Considering a career/business future may be another 20-30 years. If your income increases by $15,000 per year from a more specialist role, or you can qualify for a higher pay grade, then over the space of 20- 30 years your return on investment would be over $300,000- $450,000. In this light I believe borrowing to invest in your own career, intellectual advancement or greater business income whilst still a debt, it’s definitely a better debt than a worse one.

  • Debt for an investment property improvement. Whilst being mindful to not over capitalise. If the improvements were to cost $30,000 for new carpets, paint, kitchen, bathroom, or maybe an extension i.e. extra room and because of these improvements the borrower/owner is able to charge a higher rent let’s say $100 more per week or $5,200 per year. If one borrowed only $30,000 and the interest rate was 5% i.e. $1,500 per year, then through this strategy incoming cash flows have increased by $3,700 per year from previously and potentially also increased the capital value of the property at the same time.
  • If a business owner embarked on a business expansion plan through either the purchase of another business or business machinery and this acquisition led to a increased business income/ profits, similar to the above example, if a business borrowed $100,000 to purchase another business and the interest cost to borrow was 10% i.e. $10,000 however because of the new business purchase (after any additional expenses such as staff, rent, utilities, stock) was to generate an additional $30,000 in gross profit per year to the business. Then the net business additional profit and cash flow to the business would be $20,000 i.e. $30,000 profit less $10,000 loan interest = $20,000 increased cash flow. As long as the borrowing and investment generates an improved cash flow, borrowing to invest is a strategy with intelligence.
  • Debt can also make sense if you were to refinance the debt to a lower interest rate i.e. an interest free or low interest balance transfer on your credit card, other loan. The advantage is that after the refinance less interest outgoings is the result, therefore real dollars being paid out in interest on one’s existing credit card would reduce. However the temptation must be resisted to just pay the minimum balance. To remove this worse debt ASAP one should continue to pay the same interest repayments as previously. Ultimately with the debt gone one now has the additional cash flow that can be used to add to one’s savings or make other investments.
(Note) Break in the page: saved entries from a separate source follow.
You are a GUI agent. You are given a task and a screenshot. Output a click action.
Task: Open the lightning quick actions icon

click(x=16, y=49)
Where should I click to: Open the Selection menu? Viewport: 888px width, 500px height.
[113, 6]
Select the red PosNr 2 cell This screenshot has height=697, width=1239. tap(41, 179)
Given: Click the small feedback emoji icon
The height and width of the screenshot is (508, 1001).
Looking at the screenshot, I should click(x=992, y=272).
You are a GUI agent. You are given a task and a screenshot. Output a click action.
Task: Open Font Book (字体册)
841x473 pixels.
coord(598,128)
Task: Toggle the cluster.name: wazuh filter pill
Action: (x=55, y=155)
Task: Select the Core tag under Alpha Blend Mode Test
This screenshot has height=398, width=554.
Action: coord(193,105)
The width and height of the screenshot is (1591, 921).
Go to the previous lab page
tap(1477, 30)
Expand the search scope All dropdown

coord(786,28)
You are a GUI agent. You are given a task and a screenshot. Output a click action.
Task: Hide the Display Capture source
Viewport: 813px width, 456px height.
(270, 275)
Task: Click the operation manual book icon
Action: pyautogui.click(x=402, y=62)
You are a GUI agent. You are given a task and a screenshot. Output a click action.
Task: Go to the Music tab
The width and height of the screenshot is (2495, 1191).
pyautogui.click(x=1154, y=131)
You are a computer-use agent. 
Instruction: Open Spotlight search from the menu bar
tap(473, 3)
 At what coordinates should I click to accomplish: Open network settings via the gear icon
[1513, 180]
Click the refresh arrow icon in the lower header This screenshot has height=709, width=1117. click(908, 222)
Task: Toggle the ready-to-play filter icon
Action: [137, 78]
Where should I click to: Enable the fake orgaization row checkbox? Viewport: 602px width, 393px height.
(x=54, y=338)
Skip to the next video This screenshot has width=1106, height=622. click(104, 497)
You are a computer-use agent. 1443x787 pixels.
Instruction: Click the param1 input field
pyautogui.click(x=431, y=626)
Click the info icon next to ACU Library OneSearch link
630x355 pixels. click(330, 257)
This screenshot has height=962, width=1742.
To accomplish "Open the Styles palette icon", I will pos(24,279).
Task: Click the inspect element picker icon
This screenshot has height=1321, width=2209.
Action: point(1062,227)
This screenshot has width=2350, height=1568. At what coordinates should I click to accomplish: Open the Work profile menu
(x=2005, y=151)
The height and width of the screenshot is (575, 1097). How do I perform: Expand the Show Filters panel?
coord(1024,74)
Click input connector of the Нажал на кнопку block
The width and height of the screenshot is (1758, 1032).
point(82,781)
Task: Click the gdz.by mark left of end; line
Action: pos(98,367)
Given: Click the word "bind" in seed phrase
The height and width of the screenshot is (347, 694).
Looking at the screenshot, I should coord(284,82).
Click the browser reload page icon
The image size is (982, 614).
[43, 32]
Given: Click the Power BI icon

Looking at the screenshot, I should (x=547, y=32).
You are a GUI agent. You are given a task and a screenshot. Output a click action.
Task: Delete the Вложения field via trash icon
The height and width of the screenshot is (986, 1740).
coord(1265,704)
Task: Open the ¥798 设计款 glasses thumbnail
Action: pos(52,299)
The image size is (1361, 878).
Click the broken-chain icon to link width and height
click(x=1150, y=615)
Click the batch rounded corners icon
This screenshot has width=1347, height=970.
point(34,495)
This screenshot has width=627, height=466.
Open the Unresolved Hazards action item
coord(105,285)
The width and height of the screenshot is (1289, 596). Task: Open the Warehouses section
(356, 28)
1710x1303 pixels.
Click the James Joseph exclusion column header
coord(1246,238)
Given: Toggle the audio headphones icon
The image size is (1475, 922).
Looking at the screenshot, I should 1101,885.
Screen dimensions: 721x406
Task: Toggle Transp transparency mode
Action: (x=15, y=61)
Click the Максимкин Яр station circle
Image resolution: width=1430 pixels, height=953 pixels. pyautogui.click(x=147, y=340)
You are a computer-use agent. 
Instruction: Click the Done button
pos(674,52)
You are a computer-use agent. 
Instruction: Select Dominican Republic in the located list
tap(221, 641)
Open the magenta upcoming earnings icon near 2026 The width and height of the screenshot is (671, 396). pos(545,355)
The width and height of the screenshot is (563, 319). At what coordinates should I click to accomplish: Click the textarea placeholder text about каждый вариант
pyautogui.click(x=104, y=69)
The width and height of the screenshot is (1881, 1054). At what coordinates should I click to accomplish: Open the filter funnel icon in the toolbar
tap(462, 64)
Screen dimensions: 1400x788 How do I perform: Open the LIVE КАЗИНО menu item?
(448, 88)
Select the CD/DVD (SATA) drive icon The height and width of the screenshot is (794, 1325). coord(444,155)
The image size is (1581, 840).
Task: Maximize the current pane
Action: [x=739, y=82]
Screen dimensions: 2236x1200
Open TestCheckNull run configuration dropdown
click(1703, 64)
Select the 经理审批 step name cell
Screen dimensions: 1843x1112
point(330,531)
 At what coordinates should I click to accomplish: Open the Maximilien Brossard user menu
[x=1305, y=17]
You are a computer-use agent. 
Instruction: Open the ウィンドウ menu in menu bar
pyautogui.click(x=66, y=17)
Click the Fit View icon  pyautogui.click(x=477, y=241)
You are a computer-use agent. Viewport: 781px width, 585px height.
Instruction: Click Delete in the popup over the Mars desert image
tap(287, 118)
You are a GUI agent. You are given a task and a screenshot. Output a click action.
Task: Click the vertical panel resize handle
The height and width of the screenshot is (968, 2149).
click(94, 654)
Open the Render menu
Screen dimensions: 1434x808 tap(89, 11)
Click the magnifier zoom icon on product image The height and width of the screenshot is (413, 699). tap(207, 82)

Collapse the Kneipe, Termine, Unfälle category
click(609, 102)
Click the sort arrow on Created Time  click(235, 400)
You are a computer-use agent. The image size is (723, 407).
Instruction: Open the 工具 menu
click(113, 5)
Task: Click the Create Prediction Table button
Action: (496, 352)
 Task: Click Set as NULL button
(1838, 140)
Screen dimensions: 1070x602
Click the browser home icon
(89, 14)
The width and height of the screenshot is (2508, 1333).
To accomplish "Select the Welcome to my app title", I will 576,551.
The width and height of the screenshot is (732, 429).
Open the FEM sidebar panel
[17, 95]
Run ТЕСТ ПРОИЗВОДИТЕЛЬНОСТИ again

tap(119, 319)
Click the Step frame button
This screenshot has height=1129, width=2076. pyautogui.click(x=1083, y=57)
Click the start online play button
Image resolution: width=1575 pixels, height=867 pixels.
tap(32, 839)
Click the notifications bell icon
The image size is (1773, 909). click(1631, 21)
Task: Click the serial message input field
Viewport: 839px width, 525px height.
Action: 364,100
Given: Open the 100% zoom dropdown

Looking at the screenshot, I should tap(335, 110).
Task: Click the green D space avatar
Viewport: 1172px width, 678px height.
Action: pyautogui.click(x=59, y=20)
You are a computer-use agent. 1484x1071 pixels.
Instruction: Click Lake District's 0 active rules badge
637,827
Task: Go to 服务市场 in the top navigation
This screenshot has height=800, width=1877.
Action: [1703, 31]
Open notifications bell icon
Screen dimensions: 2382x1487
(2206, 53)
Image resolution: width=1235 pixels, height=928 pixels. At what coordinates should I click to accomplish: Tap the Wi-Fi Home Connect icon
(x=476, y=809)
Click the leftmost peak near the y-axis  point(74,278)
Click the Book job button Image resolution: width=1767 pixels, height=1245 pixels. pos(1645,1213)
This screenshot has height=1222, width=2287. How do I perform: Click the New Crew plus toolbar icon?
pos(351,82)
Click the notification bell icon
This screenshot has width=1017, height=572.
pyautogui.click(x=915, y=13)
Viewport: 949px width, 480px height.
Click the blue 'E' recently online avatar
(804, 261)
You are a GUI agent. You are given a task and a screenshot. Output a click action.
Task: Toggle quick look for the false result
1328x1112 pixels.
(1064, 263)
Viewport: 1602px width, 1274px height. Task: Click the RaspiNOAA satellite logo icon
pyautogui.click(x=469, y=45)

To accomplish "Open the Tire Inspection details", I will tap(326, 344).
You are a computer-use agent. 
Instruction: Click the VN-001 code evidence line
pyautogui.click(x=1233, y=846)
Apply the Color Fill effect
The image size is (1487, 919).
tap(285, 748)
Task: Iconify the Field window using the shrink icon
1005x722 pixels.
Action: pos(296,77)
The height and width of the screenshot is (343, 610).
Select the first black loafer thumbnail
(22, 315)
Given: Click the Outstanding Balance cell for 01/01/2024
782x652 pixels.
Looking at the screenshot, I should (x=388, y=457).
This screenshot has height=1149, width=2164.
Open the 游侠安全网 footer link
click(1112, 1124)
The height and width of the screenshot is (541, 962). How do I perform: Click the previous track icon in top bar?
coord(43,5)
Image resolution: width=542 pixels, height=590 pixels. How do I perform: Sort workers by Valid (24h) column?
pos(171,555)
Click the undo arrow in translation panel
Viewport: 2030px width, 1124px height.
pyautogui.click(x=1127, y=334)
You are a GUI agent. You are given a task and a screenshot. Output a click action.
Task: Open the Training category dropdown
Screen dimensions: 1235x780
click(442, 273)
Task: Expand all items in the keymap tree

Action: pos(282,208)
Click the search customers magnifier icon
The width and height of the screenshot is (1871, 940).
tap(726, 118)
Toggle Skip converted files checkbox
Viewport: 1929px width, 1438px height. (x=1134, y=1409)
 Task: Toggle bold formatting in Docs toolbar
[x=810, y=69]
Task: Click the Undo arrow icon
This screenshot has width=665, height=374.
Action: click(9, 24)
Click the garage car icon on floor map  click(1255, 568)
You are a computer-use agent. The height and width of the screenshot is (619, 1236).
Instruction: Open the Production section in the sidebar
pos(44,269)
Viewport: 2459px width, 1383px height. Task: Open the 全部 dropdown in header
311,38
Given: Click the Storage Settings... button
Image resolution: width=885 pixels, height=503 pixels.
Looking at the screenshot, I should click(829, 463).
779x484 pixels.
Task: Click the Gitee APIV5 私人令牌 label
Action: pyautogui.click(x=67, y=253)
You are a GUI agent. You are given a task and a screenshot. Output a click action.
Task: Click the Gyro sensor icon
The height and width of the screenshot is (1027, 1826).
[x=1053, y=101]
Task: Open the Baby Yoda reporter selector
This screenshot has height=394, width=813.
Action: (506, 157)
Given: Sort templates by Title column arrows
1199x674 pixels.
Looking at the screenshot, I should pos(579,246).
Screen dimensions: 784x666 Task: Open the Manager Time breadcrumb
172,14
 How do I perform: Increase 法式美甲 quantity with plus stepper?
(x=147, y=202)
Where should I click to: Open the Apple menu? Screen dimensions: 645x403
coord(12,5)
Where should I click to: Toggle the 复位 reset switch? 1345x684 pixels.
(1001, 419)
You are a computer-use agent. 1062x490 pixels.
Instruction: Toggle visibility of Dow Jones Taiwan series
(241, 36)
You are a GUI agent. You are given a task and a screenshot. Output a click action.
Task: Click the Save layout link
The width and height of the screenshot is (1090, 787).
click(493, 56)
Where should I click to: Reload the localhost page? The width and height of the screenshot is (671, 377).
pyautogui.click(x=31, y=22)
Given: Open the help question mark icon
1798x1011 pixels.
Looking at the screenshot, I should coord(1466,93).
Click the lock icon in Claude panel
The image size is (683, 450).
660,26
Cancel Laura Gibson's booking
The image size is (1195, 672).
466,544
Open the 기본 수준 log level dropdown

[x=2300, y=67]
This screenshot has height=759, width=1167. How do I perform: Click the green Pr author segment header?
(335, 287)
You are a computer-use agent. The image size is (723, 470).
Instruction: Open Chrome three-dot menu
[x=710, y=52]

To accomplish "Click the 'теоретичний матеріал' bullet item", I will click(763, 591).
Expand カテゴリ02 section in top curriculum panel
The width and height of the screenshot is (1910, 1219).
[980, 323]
  • The final consideration I would give to where it makes sense to be in debt is if the property you are intending to live in, and the loan and outgoings you have projected to pay are less than the current rent and out goings you are paying now. In this situation I would encourage one to use any additional monies one has to reduce the debt. As an alternative to simply paying rent in this situation the borrower would be exposed to an asset class that has potential to grow, whilst at the same time ensuring a roof is over the borrower’s head.